Während sich Hina einen Weg durch das Labyrinth bahnte und versuchte, sich zu orientieren, redete Thiana mit ihr und versuchte, den Kampf zu erklären. Es glückte, denn Hina wurde durch die tausenden von Fragen nicht überfordert, hatte etwas zum Reden und gleichzeitig verhalf es ihr, nicht hier und jetzt aufgrund der Unmenge an Kraftverbrauch zusammenzufallen.
„Diese Wesen bluten nur, wenn Gladius nicht hungrig ist.“
„Wer zum Teufel ist Gladius?“, keuchte Hina mit lauter Stimme, die in ihren Ohren hallte. Es wirkte zu still und gleichzeitig zu laut.
„Es ist ein Estayaner, so wie ich.“ Diese Antwort war ebenso fragwürdig wie unnütz.

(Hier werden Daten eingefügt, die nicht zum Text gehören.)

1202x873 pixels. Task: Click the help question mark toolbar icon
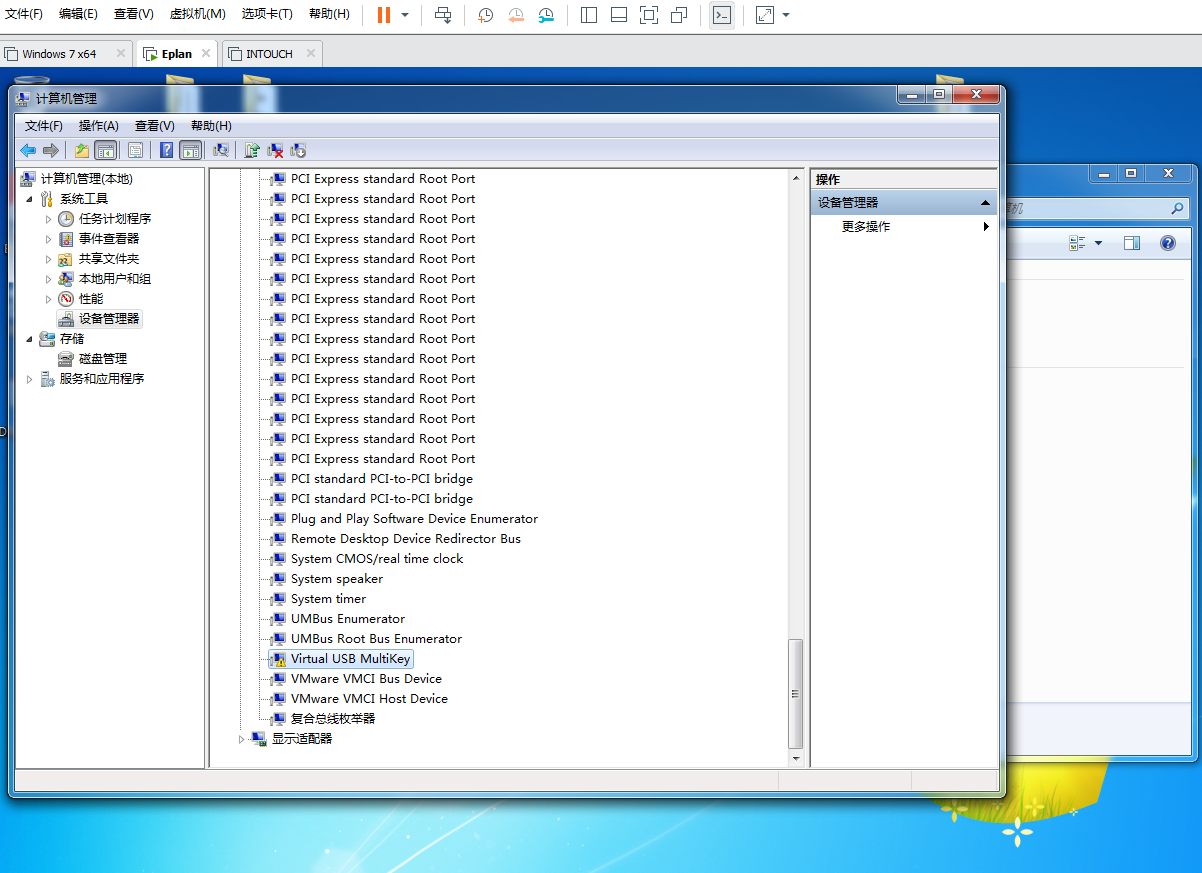(x=166, y=150)
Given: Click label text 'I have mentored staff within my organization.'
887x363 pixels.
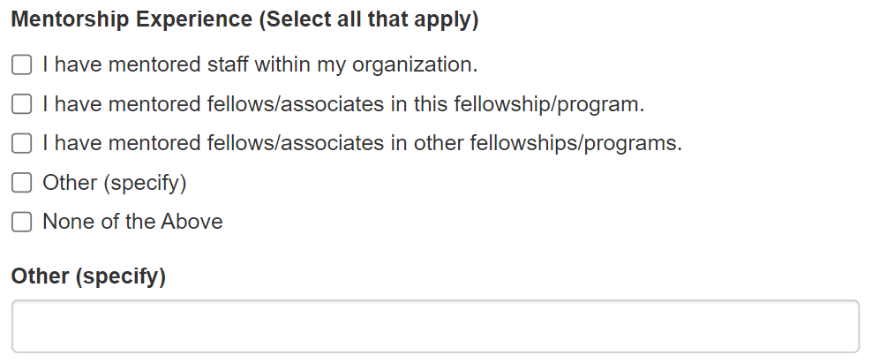Looking at the screenshot, I should click(260, 65).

„Esta- was?“, rief Hina in den leeren Gang hinein. Diese ewige Konzentration zwischen einem Gespräch, ihrer fehlenden Orientierung und der ganzen Situation wirkten sich auf ihren Verstand ein. Es war es wirklich ein Rätsel, wieso sie immer noch niemanden fand und gleichzeitig der Überzeugung war, dass es hier viel zu voll wirkte. Ein stechender Magenschmerz bahnte sich an. Und das hieß, dass ihre Intuition sie zur Vorsicht mahnte.
„Estayan“, meldete sich Thiana im Geist, die langsam wieder die Kontrolle des Körpers forderte. Doch der Sturkopf in ihr weigerte sich, sie abzugeben. Nun wollte Hina beweisen, was sie konnte. Mit zusammengeballten Fäusten hielt sie an einer Kreuzung an, sah nach links und rechts und fragte sich nun: Wohin?

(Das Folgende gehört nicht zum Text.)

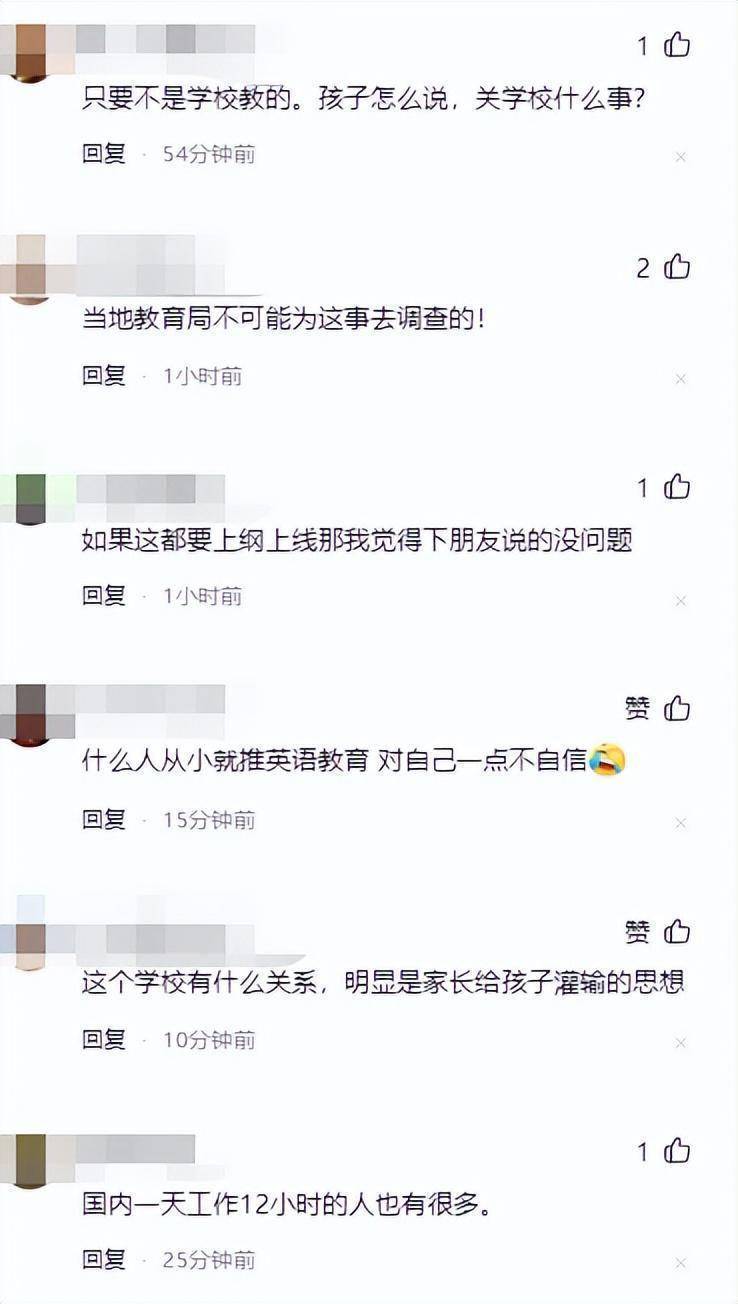This screenshot has height=1304, width=738.
Task: Reply to the 关学校什么事 comment
Action: click(x=104, y=154)
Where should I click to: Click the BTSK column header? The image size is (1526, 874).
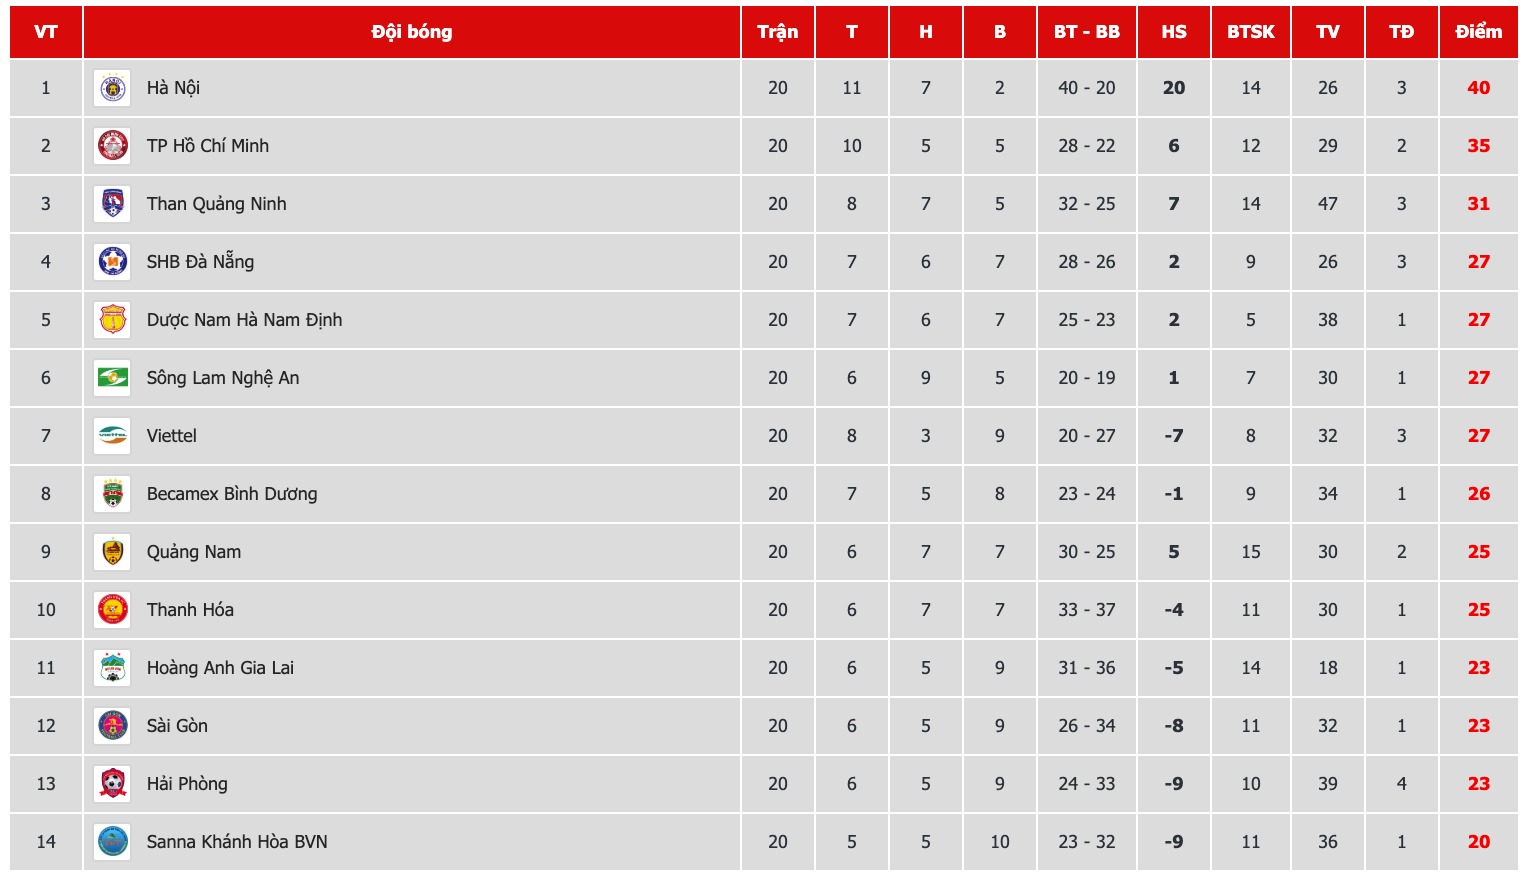point(1251,32)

„Estayan, ein Land außerhalb deiner Vorstellung“, ein Bild voller saftiger Pflanzen, leuchtenden Tieren, sanft blauem Himmel und Weiterem tauchte in Hinas Verstand auf, als wäre sie schon einmal dort gewesen. Das vertraute Heimatgefühl erfüllte ihren Geist, wirbelte allerdings ihre verworrenen Gefühle auf. So warm und herzlich wirkte die Sonne, wie sie auf die ebnen Landschaft voller kleiner Häuser, weiten Feldern und Bäume so groß wie zehn Häuser strahlte. Friedlich und wohlig umschloss diese Erinnerung ihren Geist, während ihr anderer Teil, ihr dunkles Ich, dachte, dass dies niemals real sein wird. Das Bild nahm sie ein und gleichzeitig stieß ihr Schatten dieses ab wir Gift.

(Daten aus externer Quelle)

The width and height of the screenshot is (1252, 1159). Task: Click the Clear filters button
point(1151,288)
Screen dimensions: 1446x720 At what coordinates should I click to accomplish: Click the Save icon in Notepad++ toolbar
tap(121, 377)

Strauchelnd kam Hina zum Stehen, keuchte und verbannte diese Bilder aus den Erinnerungen.
„Ich glaube nicht daran!“, schrie sie, während ihr Verstand nicht mehr wusste, was gut und böse war. Richtig oder falsch. So zerrissen und wieder zusammengefügt hatte sie sich noch hie gefühlt.
„Aber ich“, flüsterte jemand hinter ihr.